::: Data for processing :::

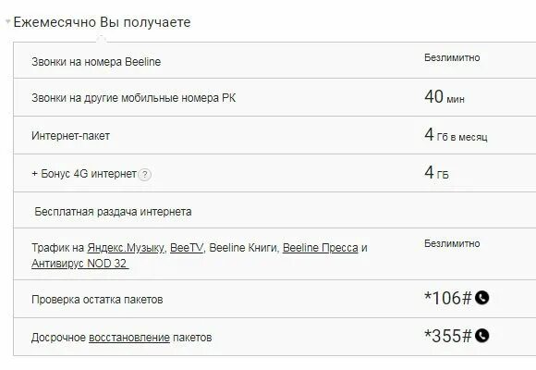536x370 pixels.
Task: Open the Антивирус NOD 32 link
Action: [80, 264]
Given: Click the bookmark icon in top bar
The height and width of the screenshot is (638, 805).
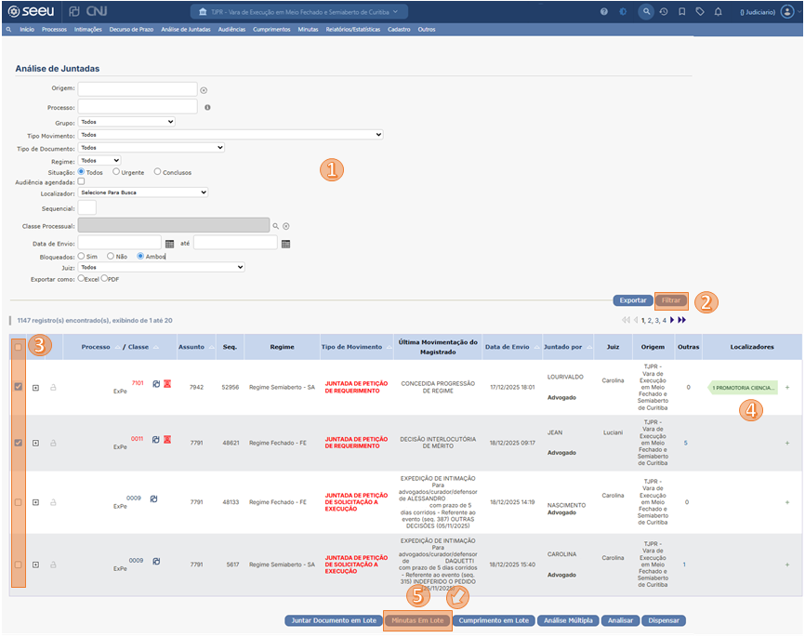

:::

Task directions: Give an exact copy of the line containing "Given: Click the bookmark icon in top bar" and every line after it through the end of the entries. Pictures are to be dropped.

Answer space:
Given: Click the bookmark icon in top bar
The height and width of the screenshot is (638, 805).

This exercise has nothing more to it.